His responsibilities will include running outreach to states and other jurisdictions as they strive to close yawning racial gaps that have opened up in early immunization data, as well as coordinating with retail pharmacies and community health centers, which are cornerstones of the Biden administration’s efforts to bring shots to vulnerable communities buffeted most severely by the coronavirus.
Daskalakis will be the main CDC liaison to the White House team focused on these issues. Chief among them is Marcella Nunez-Smith, a former associate dean for health equity research at the Yale School of Medicine who is chairing the administration’s covid-19 health equity task force.
In response to a request for comment, Daskalakis provided an email he sent to colleagues on Friday.

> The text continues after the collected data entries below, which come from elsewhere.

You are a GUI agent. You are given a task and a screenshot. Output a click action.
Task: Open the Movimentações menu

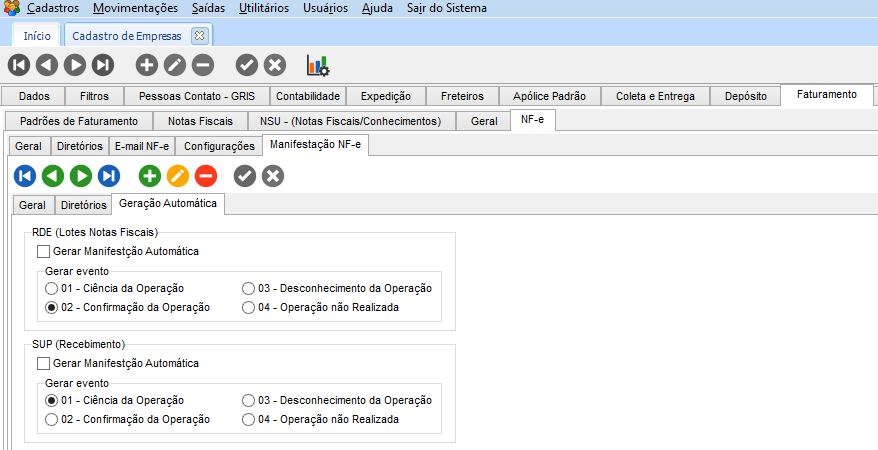tap(135, 8)
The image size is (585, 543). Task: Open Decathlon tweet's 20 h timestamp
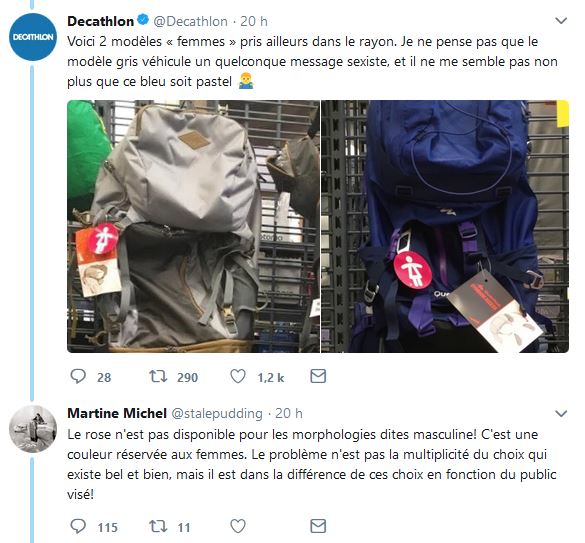[254, 21]
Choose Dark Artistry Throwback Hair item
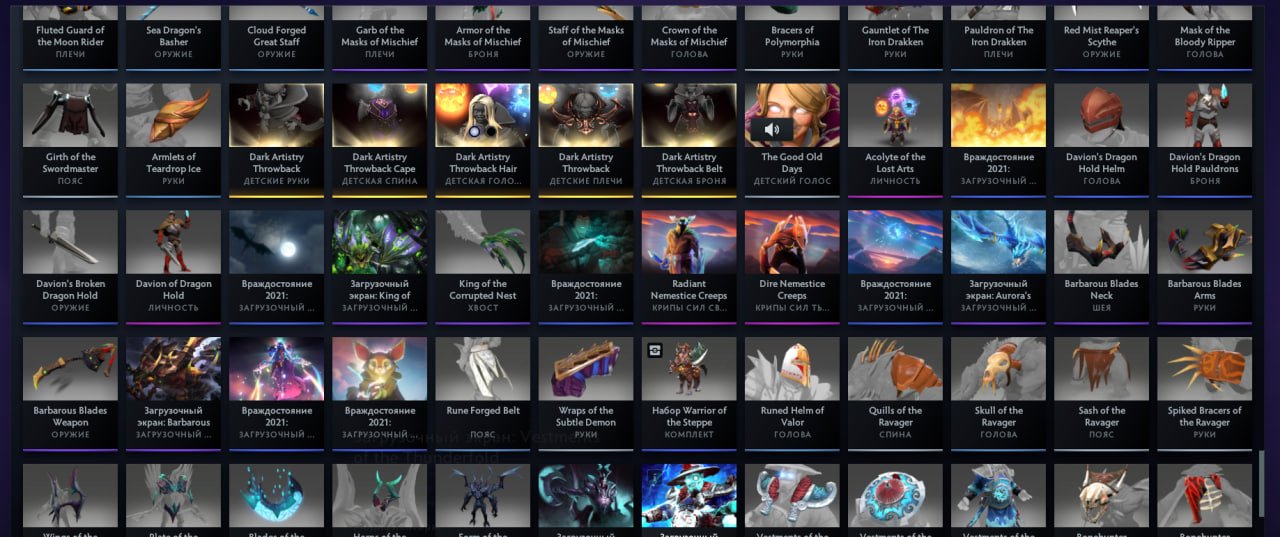Viewport: 1280px width, 537px height. (483, 139)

“As we have seen in the HIV prevention space, long-standing systemic health and social inequities have put many people from racial and ethnic minority groups at increased risk of getting sick and dying from covid-19,” he wrote. “Racial and ethnic minority groups are disproportionately represented among covid-19 cases, as well as among HIV diagnoses. Social determinants of health, such as poverty and unequal access to high-quality health care, influence a wide range of health and quality-of-life outcomes and continue to drive inequities.”

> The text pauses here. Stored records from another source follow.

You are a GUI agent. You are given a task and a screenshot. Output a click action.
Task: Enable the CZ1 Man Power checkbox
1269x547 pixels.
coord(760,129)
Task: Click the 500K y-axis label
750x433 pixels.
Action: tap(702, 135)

An activist, doctor and public health official at both the municipal and federal level, Daskalakis was most recently leading the CDC’s work on HIV prevention. He assumed that role last December, after six years at the New York City Department of Health and Mental Hygiene. He was the city’s deputy commissioner for disease control during the first nine months of the pandemic.

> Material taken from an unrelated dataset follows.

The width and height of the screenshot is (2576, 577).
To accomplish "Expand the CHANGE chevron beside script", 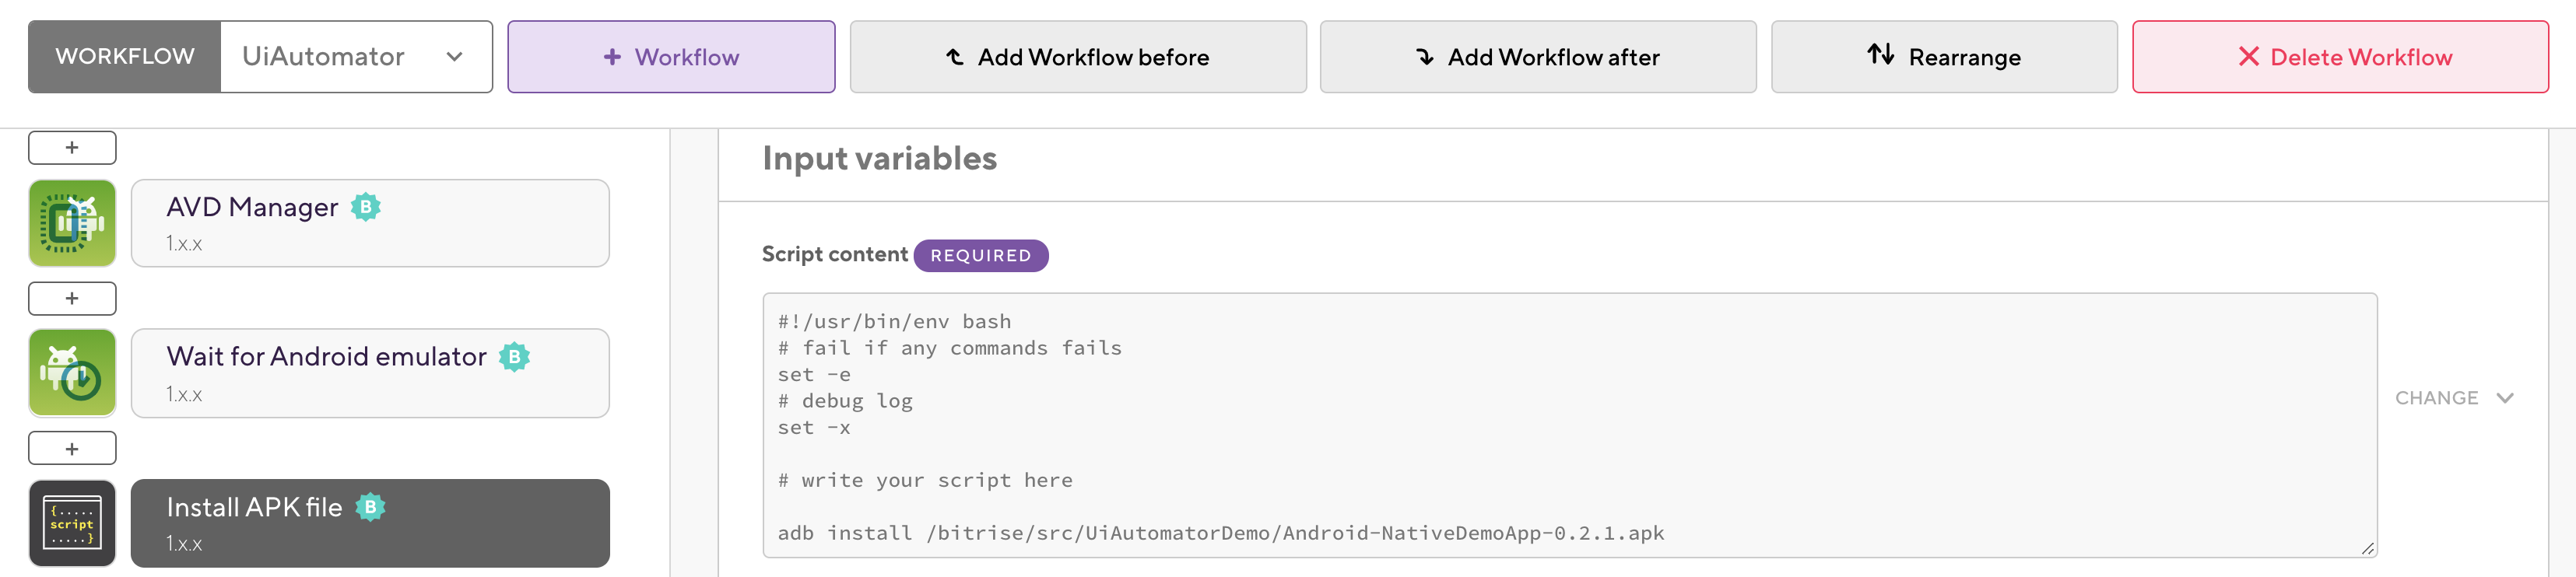I will pyautogui.click(x=2504, y=398).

“We’re telling New Yorkers that they should assume that everyone has been exposed to covid-19,” he said in an interview in March 2020 with The Washington Post.
The challenges he now faces in ensuring vaccine equity are immense.
They begin with a lack of data. Race and ethnicity data was missing for nearly half of all coronavirus vaccine recipients during the first month shots were available, federal researchers reported in February.
The CDC report showed that 63 percent of the nearly 13 million people vaccinated in that period were women, 55 percent were older than 50, and 60.4 percent were White. But race and ethnicity information was missing for about 48 percent of people who received at least one dose of the vaccine, though the data on gender and age was nearly complete.
“We must address these insufficient data points as an urgent priority,” Nunez-Smith said at the time.
The analysis found a “consistent pattern across states of Black and Hispanic people receiving smaller shares of vaccinations compared to their shares of cases and deaths and compared to their shares of the total population.”
The pattern held from California, where Latinos are 40 percent of the population but account for 21 percent of vaccinations, to D.C., where Black people make up 46 percent of the population but account for 31 percent of vaccinations.
Akilah Johnson contributed to this report.